コメディ・ライト小説 ※倉庫ログ
- Re: えっ、今日から私も魔法使い!?【募集あり】 ( No.6 )
- 日時: 2014/10/29 16:00
- 名前: 雪兎 (ID: hqWYiecP)
第一話
その日、ちっぽけな庭にある郵便ポストから一枚の手紙を取り出したとき、私は心臓が飛び出るほど驚いた。

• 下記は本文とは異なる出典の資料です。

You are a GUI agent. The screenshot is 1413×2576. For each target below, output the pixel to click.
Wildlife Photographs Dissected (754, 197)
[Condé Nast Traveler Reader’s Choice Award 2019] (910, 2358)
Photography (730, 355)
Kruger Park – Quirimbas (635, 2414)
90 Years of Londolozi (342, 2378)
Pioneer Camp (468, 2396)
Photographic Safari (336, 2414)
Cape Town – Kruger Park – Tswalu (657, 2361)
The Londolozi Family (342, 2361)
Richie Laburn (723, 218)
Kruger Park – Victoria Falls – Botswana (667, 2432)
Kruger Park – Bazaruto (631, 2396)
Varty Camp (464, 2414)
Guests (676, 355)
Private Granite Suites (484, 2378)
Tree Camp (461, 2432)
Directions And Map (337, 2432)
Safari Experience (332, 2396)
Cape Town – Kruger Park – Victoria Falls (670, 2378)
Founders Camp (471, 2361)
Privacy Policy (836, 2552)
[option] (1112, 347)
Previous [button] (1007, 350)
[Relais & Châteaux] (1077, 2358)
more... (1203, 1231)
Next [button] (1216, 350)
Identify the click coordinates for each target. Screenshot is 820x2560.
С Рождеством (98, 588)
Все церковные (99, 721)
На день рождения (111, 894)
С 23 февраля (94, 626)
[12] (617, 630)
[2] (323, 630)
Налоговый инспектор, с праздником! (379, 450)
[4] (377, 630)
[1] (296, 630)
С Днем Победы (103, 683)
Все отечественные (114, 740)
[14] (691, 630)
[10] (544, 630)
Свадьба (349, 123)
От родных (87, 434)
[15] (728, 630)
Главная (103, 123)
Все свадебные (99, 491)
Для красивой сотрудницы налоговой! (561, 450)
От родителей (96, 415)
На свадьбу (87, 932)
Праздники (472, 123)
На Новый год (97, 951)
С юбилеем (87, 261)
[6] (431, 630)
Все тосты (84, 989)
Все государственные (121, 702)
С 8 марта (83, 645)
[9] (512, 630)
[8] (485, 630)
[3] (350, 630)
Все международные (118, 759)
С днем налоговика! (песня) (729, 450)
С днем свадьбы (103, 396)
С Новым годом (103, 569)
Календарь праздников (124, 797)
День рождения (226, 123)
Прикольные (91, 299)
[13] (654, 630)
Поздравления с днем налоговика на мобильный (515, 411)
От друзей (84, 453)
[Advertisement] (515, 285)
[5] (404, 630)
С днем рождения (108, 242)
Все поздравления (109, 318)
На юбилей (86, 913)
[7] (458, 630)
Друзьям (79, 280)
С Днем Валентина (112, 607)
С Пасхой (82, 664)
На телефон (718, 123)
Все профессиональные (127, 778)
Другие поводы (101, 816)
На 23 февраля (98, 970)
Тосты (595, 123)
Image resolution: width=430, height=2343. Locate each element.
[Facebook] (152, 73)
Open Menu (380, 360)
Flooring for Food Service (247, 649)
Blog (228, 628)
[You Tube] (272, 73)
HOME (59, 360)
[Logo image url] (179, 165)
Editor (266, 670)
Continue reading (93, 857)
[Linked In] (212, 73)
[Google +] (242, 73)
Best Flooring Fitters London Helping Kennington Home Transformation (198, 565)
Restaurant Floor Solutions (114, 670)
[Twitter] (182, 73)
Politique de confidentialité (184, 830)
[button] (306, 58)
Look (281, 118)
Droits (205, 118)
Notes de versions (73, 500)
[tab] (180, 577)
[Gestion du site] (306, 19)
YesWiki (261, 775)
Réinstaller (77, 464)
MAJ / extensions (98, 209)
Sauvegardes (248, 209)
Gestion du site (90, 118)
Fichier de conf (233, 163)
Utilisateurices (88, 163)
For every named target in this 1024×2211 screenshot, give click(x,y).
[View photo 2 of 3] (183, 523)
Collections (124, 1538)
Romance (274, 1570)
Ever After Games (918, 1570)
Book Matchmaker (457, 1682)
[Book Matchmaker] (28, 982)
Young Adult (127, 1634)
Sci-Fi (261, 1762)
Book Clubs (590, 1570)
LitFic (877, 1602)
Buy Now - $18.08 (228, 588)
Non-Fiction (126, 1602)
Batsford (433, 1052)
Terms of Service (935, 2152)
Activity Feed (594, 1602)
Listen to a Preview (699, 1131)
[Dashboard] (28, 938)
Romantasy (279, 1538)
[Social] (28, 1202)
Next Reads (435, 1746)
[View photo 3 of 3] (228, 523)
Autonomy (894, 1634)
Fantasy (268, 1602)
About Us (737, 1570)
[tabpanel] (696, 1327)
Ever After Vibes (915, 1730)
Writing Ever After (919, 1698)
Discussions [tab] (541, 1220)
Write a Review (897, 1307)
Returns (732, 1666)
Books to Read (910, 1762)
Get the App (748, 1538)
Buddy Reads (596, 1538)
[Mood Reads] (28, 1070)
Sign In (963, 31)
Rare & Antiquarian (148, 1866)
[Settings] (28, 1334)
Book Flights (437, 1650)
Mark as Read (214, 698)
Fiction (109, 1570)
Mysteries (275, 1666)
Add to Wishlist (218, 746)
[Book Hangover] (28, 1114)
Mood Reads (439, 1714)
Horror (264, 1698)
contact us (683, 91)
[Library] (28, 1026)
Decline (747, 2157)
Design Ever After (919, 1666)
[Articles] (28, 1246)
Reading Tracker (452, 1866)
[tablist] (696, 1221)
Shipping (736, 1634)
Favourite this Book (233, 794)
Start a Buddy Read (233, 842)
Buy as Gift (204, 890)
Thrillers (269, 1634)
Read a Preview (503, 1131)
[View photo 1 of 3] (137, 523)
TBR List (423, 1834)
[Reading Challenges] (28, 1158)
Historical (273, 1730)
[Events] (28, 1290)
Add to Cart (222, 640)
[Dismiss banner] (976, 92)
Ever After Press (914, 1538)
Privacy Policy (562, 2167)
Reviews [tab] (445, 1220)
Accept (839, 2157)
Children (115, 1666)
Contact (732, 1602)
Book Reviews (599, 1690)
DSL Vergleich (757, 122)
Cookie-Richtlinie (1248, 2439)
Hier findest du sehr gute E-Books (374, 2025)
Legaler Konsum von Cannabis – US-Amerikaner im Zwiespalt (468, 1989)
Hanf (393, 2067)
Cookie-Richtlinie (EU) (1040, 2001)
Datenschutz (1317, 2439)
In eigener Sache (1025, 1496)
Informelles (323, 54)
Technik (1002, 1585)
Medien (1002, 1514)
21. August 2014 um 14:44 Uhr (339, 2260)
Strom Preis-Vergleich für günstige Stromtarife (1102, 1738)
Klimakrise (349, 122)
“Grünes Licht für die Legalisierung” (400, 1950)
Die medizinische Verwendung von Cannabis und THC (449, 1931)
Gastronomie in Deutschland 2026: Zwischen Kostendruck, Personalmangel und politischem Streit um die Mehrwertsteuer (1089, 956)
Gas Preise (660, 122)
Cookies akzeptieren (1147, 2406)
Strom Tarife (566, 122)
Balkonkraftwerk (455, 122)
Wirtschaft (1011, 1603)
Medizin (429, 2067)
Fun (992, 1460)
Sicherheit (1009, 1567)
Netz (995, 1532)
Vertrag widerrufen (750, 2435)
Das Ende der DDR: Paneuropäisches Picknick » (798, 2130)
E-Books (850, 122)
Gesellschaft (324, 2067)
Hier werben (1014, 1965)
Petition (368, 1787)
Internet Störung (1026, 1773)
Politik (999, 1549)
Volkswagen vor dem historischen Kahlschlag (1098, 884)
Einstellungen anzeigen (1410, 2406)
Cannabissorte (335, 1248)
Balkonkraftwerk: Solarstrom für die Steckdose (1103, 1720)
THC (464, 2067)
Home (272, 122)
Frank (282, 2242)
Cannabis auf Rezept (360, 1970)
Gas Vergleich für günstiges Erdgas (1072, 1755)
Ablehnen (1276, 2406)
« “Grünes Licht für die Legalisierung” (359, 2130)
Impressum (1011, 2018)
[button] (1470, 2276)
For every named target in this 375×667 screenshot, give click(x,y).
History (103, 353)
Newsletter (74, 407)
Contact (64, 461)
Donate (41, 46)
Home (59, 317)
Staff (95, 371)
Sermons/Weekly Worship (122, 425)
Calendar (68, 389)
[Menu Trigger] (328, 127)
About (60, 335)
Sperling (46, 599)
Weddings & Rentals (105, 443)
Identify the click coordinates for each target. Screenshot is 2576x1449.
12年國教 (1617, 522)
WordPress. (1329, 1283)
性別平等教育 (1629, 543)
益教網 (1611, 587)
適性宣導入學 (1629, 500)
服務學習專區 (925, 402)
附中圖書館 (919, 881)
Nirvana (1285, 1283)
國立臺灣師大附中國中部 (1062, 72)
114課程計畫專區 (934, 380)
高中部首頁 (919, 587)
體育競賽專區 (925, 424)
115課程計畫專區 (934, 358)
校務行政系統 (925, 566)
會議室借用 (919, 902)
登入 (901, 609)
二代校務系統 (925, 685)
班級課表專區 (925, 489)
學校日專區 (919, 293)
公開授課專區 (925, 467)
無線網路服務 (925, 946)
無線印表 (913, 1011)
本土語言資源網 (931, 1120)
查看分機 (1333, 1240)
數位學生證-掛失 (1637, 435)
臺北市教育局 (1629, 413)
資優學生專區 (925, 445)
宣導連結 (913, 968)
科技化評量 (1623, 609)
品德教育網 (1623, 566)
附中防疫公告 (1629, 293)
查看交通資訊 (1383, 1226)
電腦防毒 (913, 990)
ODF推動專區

ふちが金色の模様で飾られた真っ黒な封筒を裏返すと、ありえない単語が目に飛び込んできた。
『私立セント・ブラックウェル学園より』。
見間違いだ、絶対そうだ。
何度も目をこすって見直したが、その文字が変わることはなかった。
セント・ブラックウィル学園・・・
家柄が良く、お金持ちの子供たちが通う超セレブ校。
私とは、一生関わることのなかったはずの学園。
そこには確かに、『フィリア・ヴァレンタイン様へ』と書かれていた。
間違いない・・・私の名前。
とりあえず状況を整理するため、私は家の中へと駆け込んだ。
「おとーさーん!」
作業場の前で急停止し、引き戸をバンッ!と開ける。
中では父、二ール・ヴァレンタインが、金槌で真っ赤な鉄をたたいていた。
無言で振り返る二ール。
私はゼェハァ言いながら何とか言葉を搾り出す。
「お父さん・・・悠長に、鍛冶屋やってる場合じゃないよ・・・!これ見て・・・これ・・・」
私は黒い封筒を差し出す。
だが二ールは受け取ろうとせず、とんでもないことをつぶやいた。
「ああ・・・そうか。もう来るころだったな。よしフィリア、荷物まとめてあるからさっさと行け。遅刻するぞ。」
はい・・・?
お父さん、今なんて・・・?
「あの、お父さん・・・。冗談だよね、まるでセント・ブラックウィル学園に行けっていってるみたいだったけど・・・。」
すると二ールは、何を言っているんだという風に口を開いた。
「そのとおりだが・・・何か?」
は・・・
はあああああああああ!?
「ち、ちょっとまってお父さん!何で私が!?・・・そもそもそんなお金どこにあっ・・・ってわあっ!?」
あわてて抗議しようとすると、何者かに腕を強くつかまれた。
そしてそのまま、出口へと引っ張られていった。
「っ!お父さん助けて!」
大声で叫んだが、二ールはただ手を振るばかり。
その口が、「行ってらっしゃい」と動いた。
な、何で・・・!
扉が、バンと閉まった。
・・・!!
私は、おそるおそる後ろを振り返る。
そこには、
「ジーク!?」
私を面白そうに見つめ返す、あいつが立っていた。